Thomas Chupin, envoyé spécial à Tunis, a perçu une douleur profonde parmi la population. Devant la maison où le corps de Chokri Belaïd a passé la nuit, Nahid avait du mal à retenir ses larmes hier soir. « On a tué quelqu’un qui n’avait rien à part sa croyance en une Tunisie meilleure, alors je suis en colère contre les gens qui ont voté Ennahda ». Le parti islamiste cristallise une colère profonde : Pour Mohamed Aïdi, étudiant en commerce à Tunis, « Ennahda va payer cher ». Youssif Chahid, médecin, explique ses raisons d’être dans la rue ce vendredi : « nous avons une rage énorme car nous voyons importées en Tunisie des pratiques de violence jamais connues. […] Les gens craignent un embrasement du pays. On a entendu parler des gens du parti au pouvoi,r dire que toutes les révolutions s’accompagnent de périodes de turbulences incluant des morts politiques, je ne suis pas du tout d’accord, la Tunisie accueille sept millions de touristes par an, c’est un pays ouvert, il doit le rester et nous nous battrons pour ça. » Pour Ahmed Sadir, avocat à Tunis et proche de Chokri Belaïd, « il faut s’exprimer, élever la voix contre la violence politique, mais calmement. Mais on ne peut rien garantir. Les Tunisiens sont en colère. Ils n’acceptent pas qu’un leader politique soit assassiné. Ils souffrent depuis un an, ils ont fait la révolution pour la liberté et la dignité, il semble que cela soit menacé ».
« Entre Ennahda et nous, il y a quatorze siècles de différence »
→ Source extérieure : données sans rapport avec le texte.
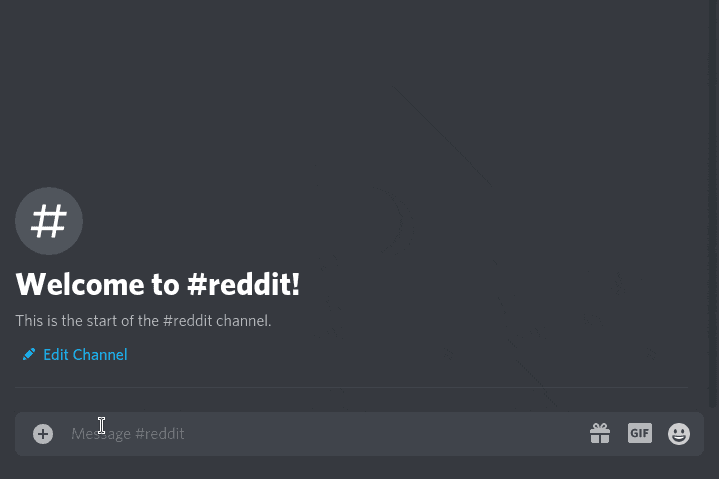Click the chat area vertical scrollbar
Screen dimensions: 719x479
click(x=712, y=204)
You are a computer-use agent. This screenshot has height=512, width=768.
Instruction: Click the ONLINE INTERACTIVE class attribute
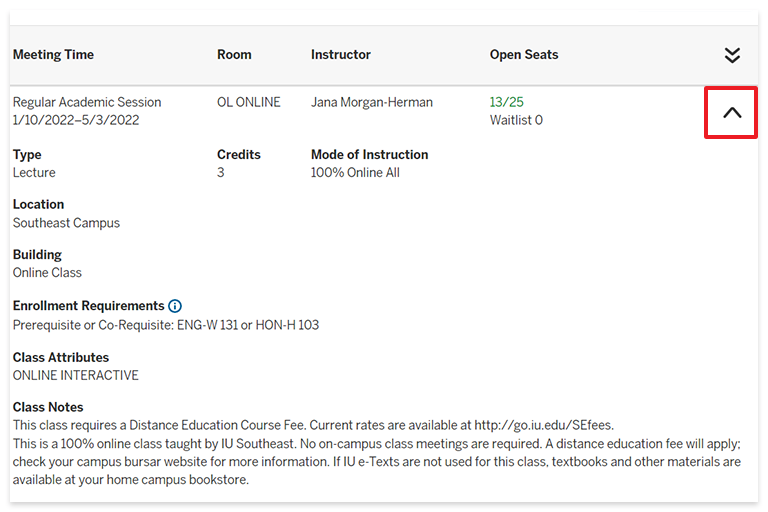pyautogui.click(x=75, y=375)
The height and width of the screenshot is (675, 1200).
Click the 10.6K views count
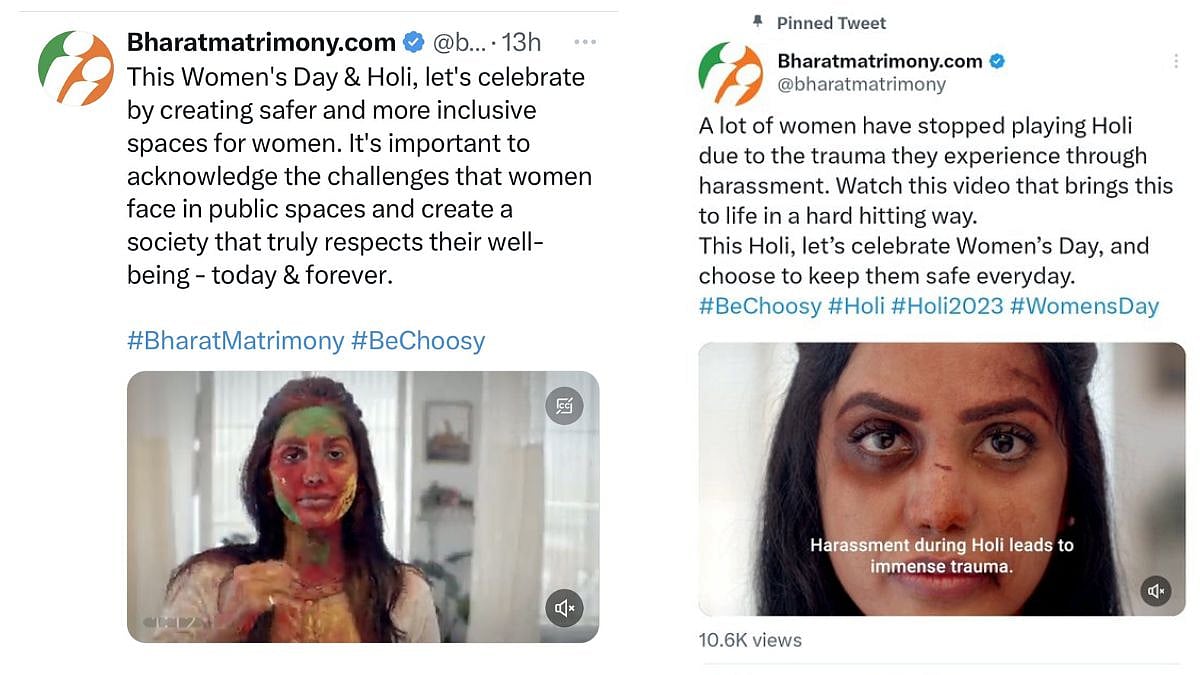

Certains opposants à Ennahda expliquent que le parti au pouvoir a une liste des personnes à tuer en Tunisie. Chokri Belaïd en aurait fait partie. Béji Caïd Essebsi a été le Mremier ministre de l'après révolution, il reçoit, dit-il, des menaces de mort quotidiennes : « Il faut lutter. Ces menaces étaient répétitives, ça vous prend par les tripes et ça vous remue. Je ne sors plus comme avant, je voyage beaucoup moins, j’ai des gardes. Je n’ai pas peur, la peur est mauvaise conseillère. [Le parti au pouvoir] nous reproche d’être progressistes car ils veulent une autre image de la Tunisie, la barbe, la femme avec son Niqab, ce n’est pas tunisien. Entre eux et nous, il y a quatorze siècles de différence. »
« Ennahda ne considère pas le parti de Chokri Belaïd comme une menace politique ou électorale »
Depuis l’assassinat de Chokri Belaïd, Ennahda persiste à clamer son innocence. Faycel Naceur, l'un des porte-parole du parti, se défend : « ces paroles, pour nous, c’est la démocratie. Tout le monde a le droit de s’exprimer, mais on n’a jamais pensé à adhérer à des actes de violence contre n’importe qui, même contre Ben Ali et son régime. Ennahda ne considère pas le parti de Chokri Belaïd comme une menace politique ou électorale, alors pourquoi penser à écarter ou à éliminer cet homme-là ? »
Politiquement, la journée de jeudi a été marquée par le refus du parti islamiste Ennahda de dissoudre le gouvernement. Proposition pourtant faite mercredi soir par le Premier ministre, Hamadi Jebali, issu de ses rangs, ce qui est apparu comme la première divergence apparente au sein du parti islamiste.